I am tired of seeing the parents complain that I know do not stay during the practices. What if all the boys have worked on is making sure that they throw in up the line, or that they mark a player? And they actually DO that during the game - is THAT not considered improvement? Is that not showing that they learned something and are incorporating it into play? If you haven't stayed to see what is going on in the practices, then SHUT IT. I don't want to hear it from you when you pull me aside before or even after the game to give me your opinion about how you think the Misses is doing. We can always have the Old Coach brought back - I know that my hubby would love to have his Monday and Wednesday nights back.

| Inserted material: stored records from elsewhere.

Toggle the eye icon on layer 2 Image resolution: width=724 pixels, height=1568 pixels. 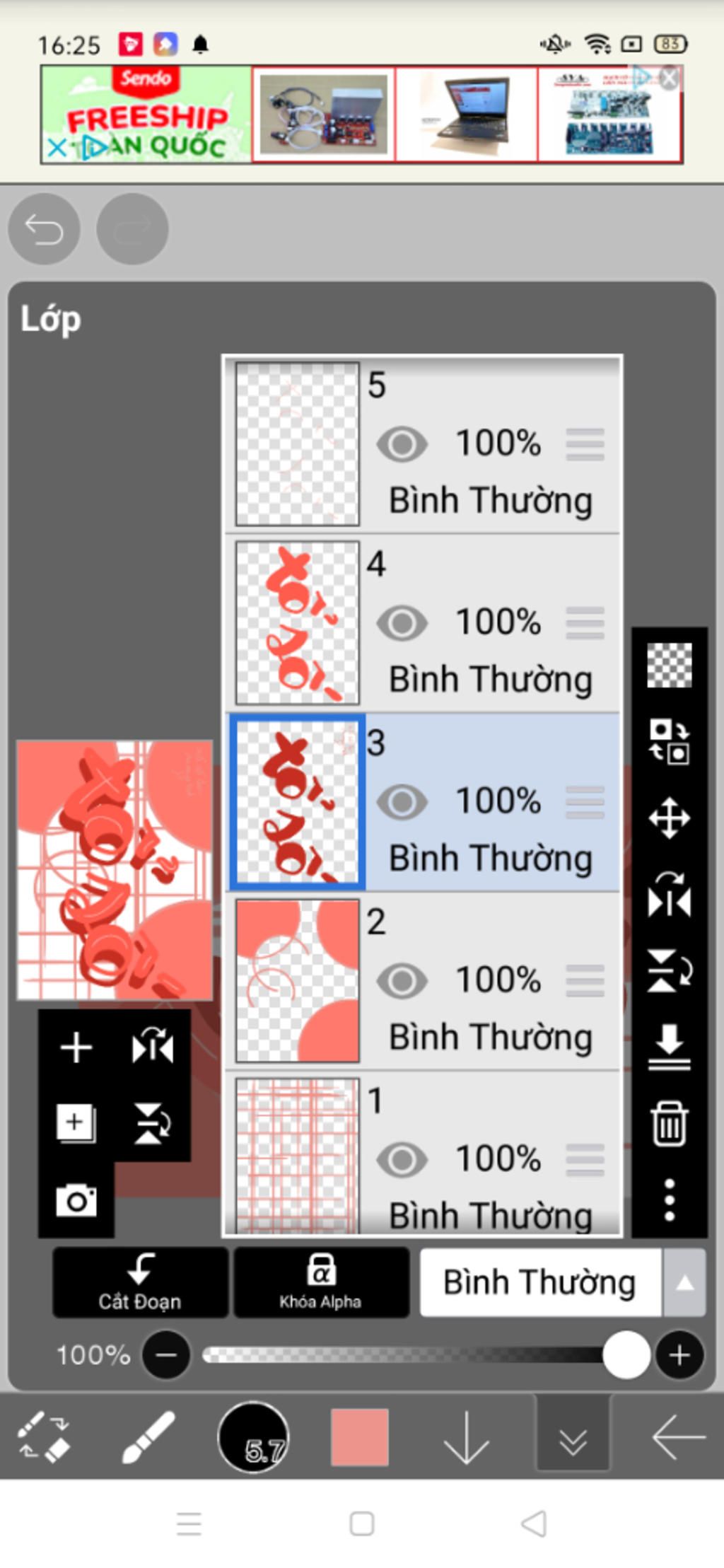(402, 981)
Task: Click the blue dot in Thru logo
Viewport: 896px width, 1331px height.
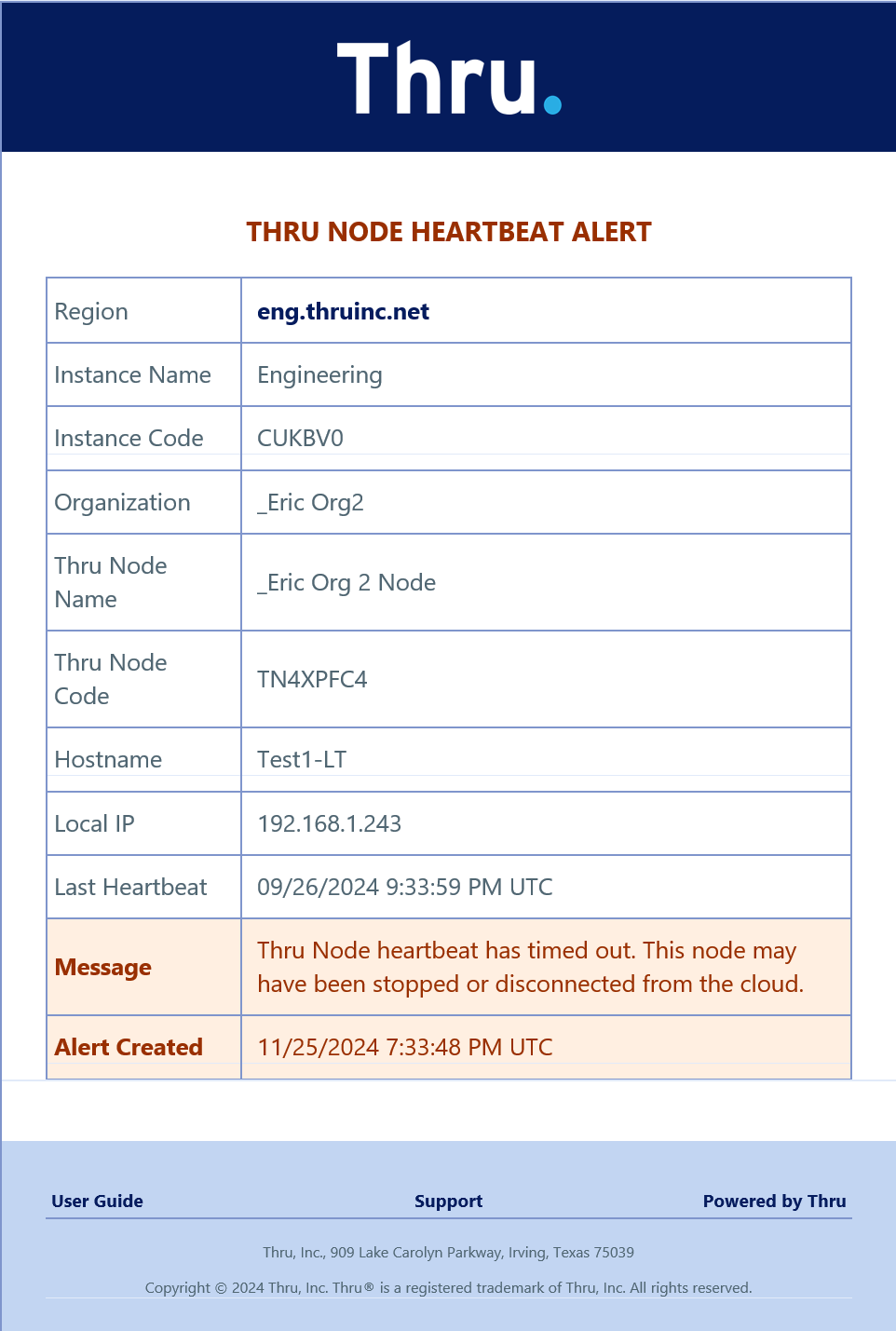Action: click(x=552, y=103)

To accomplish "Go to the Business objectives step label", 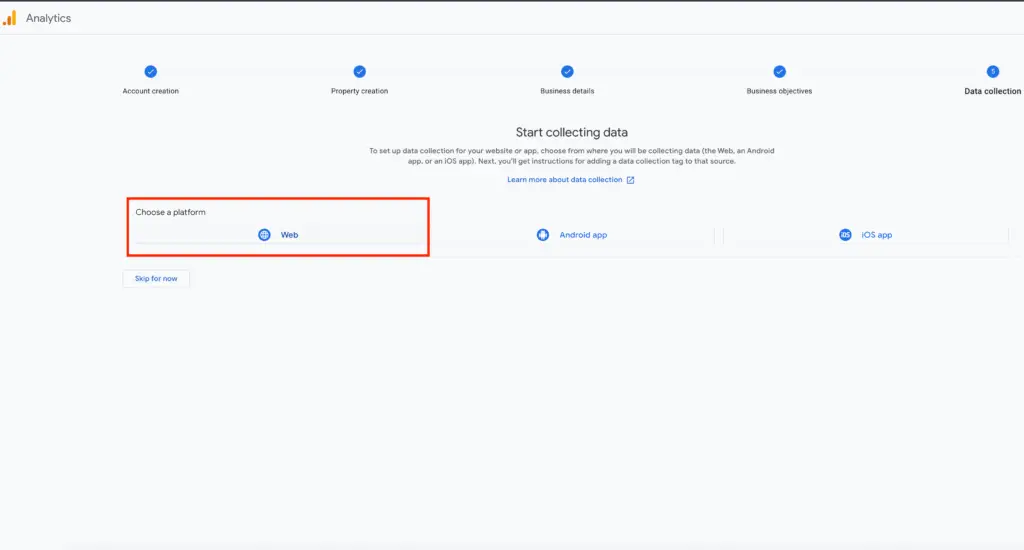I will click(x=779, y=91).
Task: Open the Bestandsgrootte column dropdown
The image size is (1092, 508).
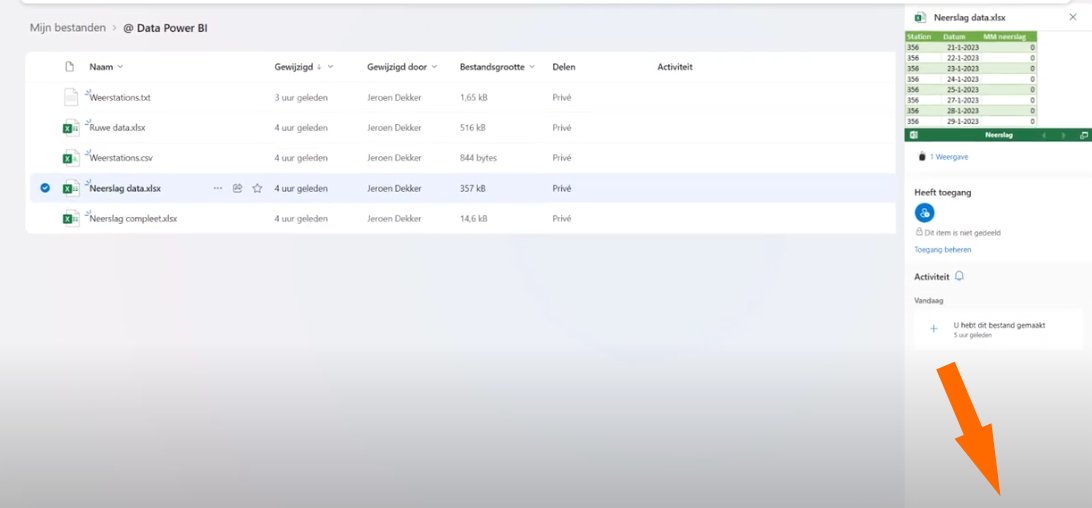Action: pyautogui.click(x=532, y=67)
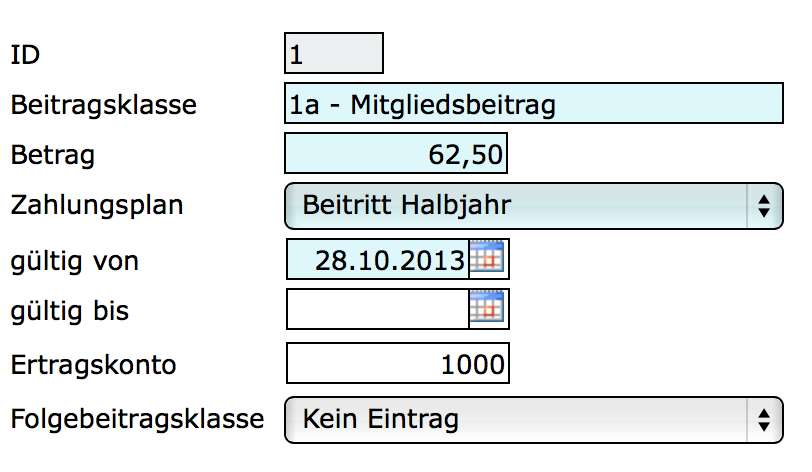Click the ID field containing 1

pyautogui.click(x=334, y=54)
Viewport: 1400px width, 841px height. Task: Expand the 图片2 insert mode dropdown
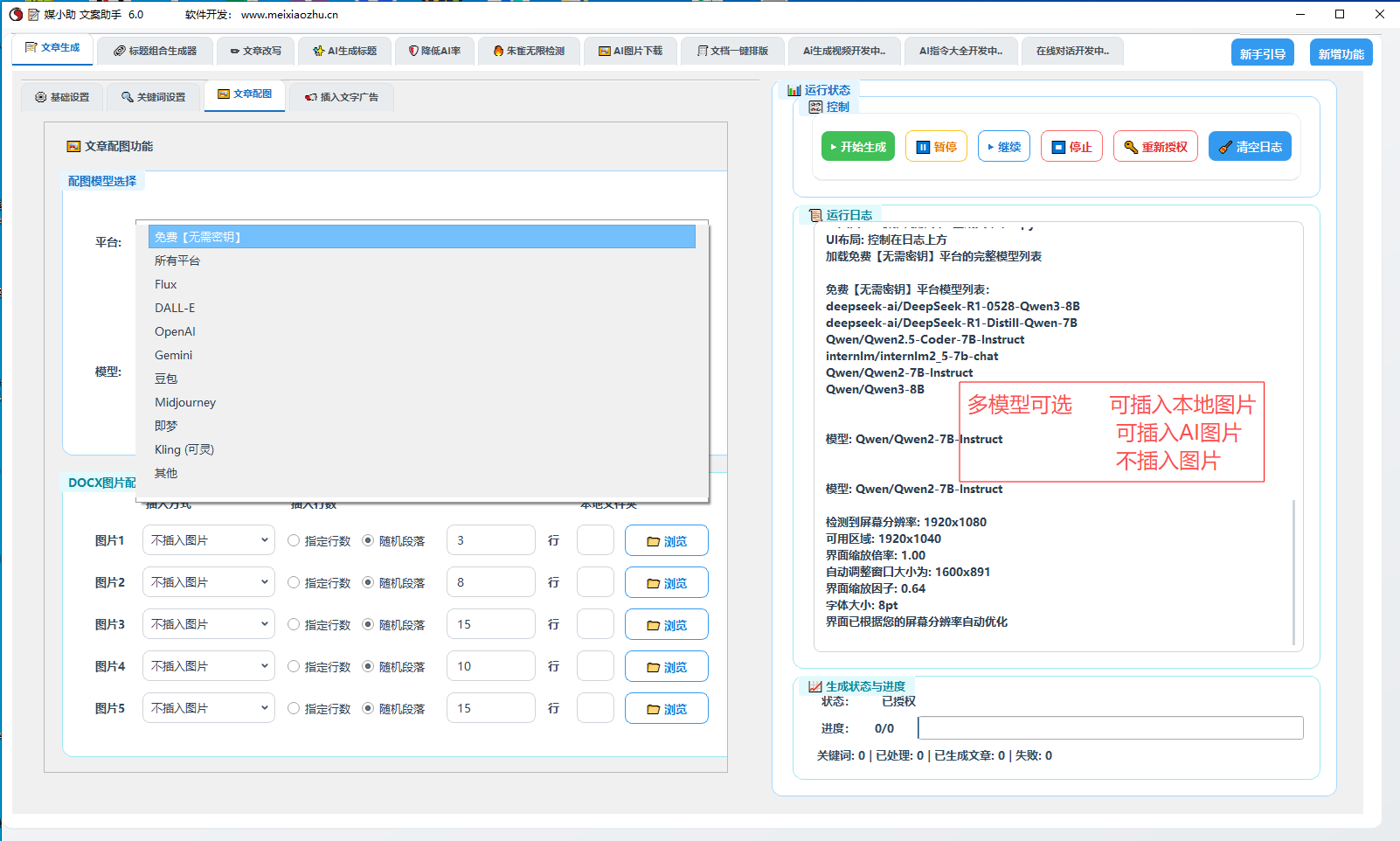208,583
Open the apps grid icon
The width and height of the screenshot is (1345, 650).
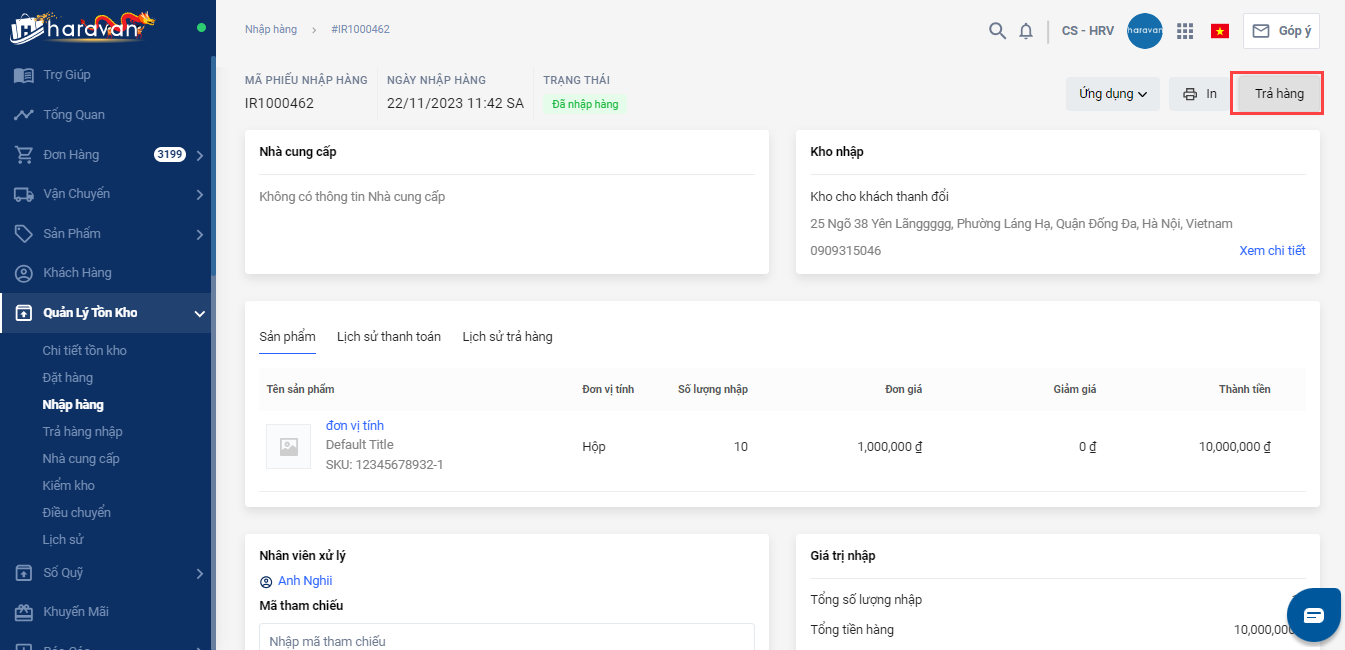pos(1185,31)
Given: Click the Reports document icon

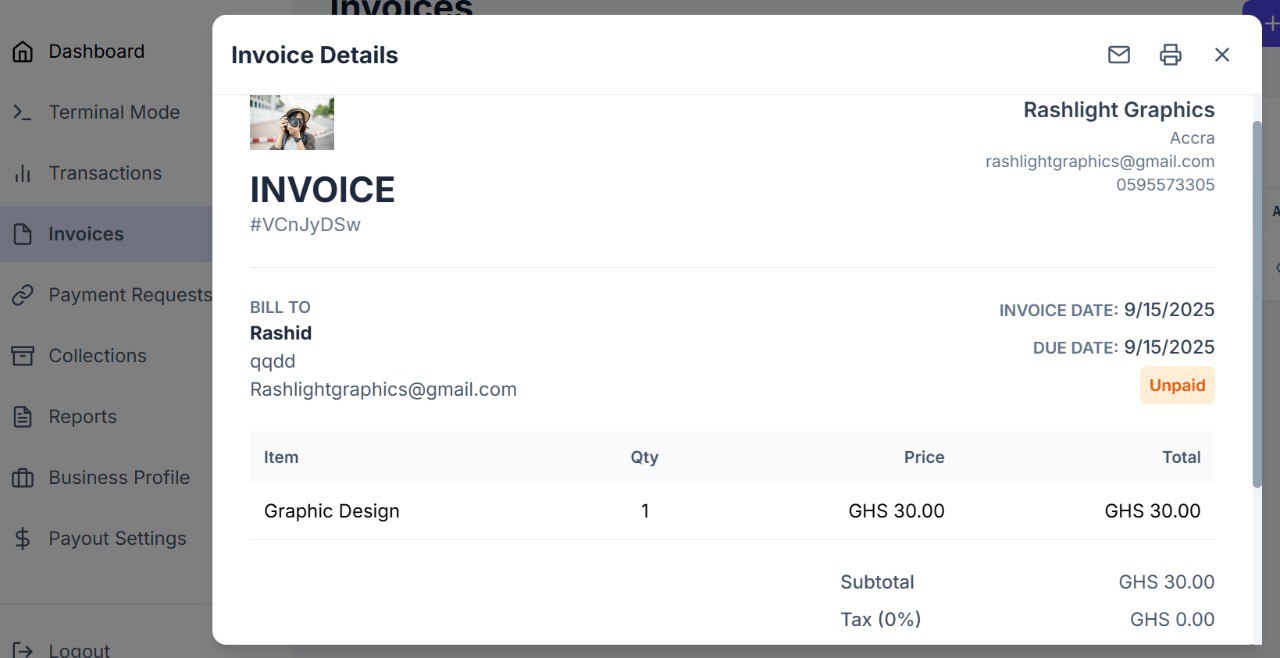Looking at the screenshot, I should click(22, 417).
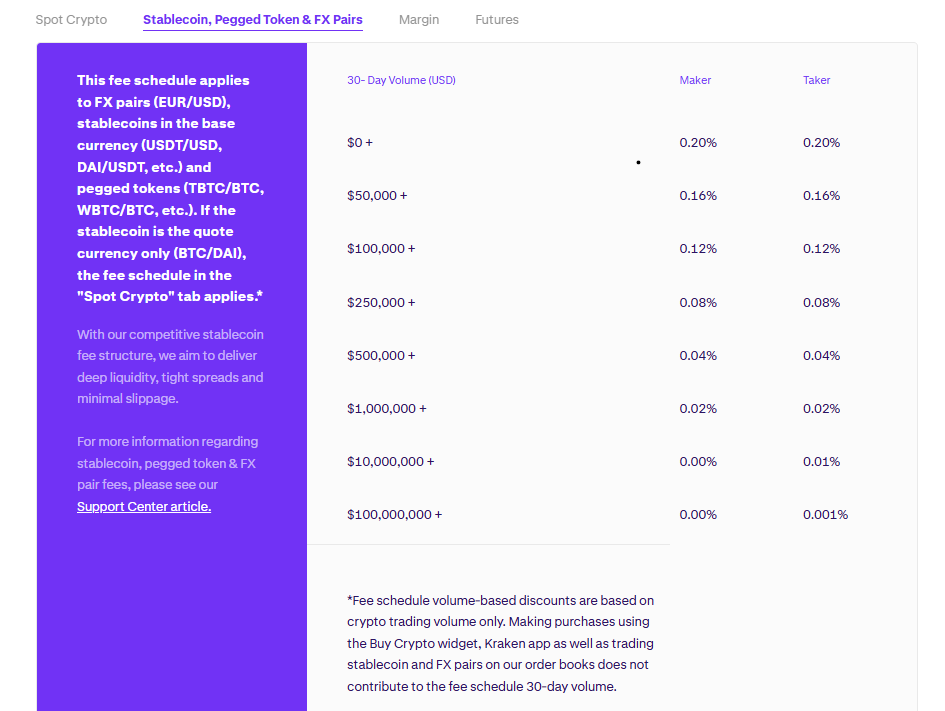Image resolution: width=945 pixels, height=711 pixels.
Task: Select the Futures tab
Action: [x=497, y=19]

As a reminder - I want everyone to think about Utah State - the Losing college? Remember them? Yeah, well, they got the offensive coach from the U a few years back, and though it took a few YEARS to turn things around and get it ironed out, they are winning this year. The key word is YEARS. It takes TIME to correct these things - you can only polish a turd so much but it is still a turd. So, for all you parents out there - quit being crazy. They are 10 year olds. They are not professionals - they aren't even teenagers yet. They had poor coaching before and it takes time to break habits and become a cohesive unit. You aren't going to see it right away, and your attitudes are really not helpful in ANY way.
I think that next year I am going to be more encouraging of the Misses when he says that he does not want to be involved with these things. I will be more encouraging when the son gets 1st place in Jujitsu tournaments - and maybe I will just take him out of soccer and put him in individual sports - because he's obviously great at some things, and I don't need other parents putting him down anymore because they can't grow up long enough to realize that all of these boys are still learning and are playing out of their league.